* [Rows]:

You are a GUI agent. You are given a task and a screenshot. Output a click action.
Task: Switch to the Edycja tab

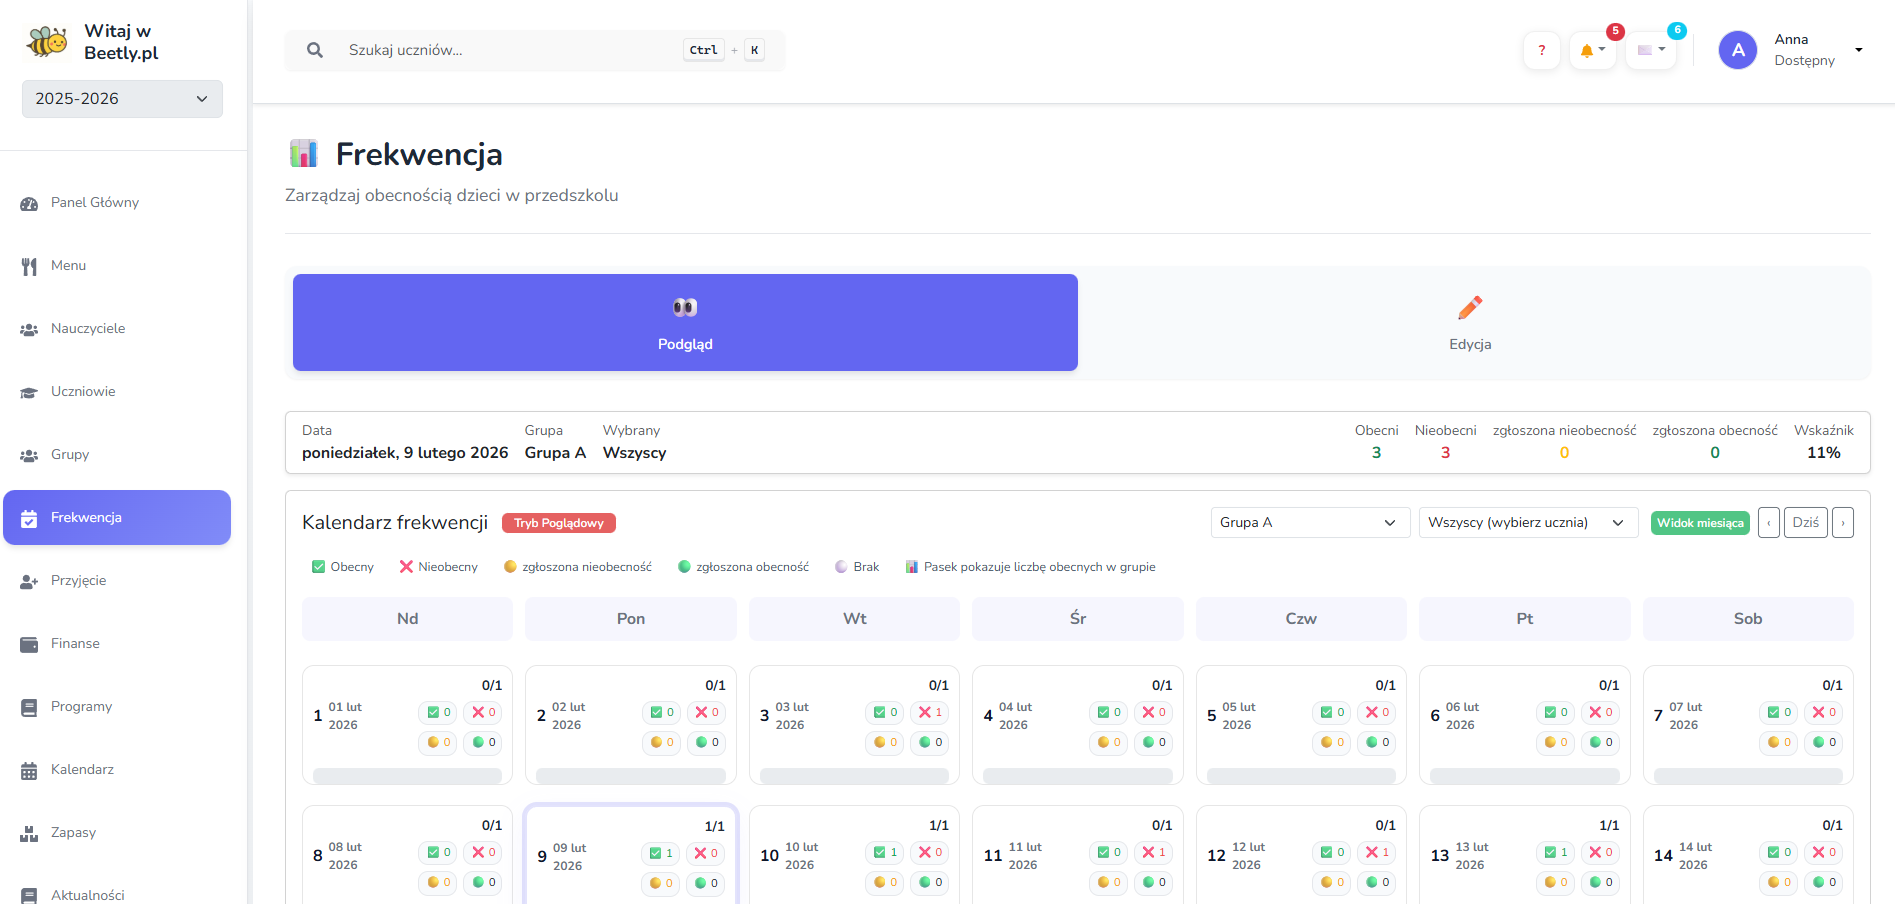point(1469,323)
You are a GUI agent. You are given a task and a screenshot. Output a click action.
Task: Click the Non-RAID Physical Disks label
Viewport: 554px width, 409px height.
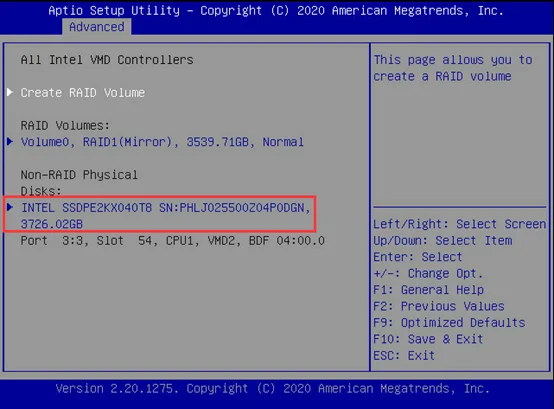coord(79,183)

* [What the exercise asks]: Copy out all of the material above with the pictures omitted, keeping every request line. Shift each answer coordinate by adding -106 to both of its numbers.

* [The answer]:
You are a GUI agent. You are given a task and a screenshot. Output a click action.
Task: Switch to the Edycja tab

point(1363,217)
You are a GUI agent. You are given a task and a screenshot. Output a click action.
Task: Click the Non-RAID Physical Disks label
Viewport: 554px width, 409px height.
coord(-27,77)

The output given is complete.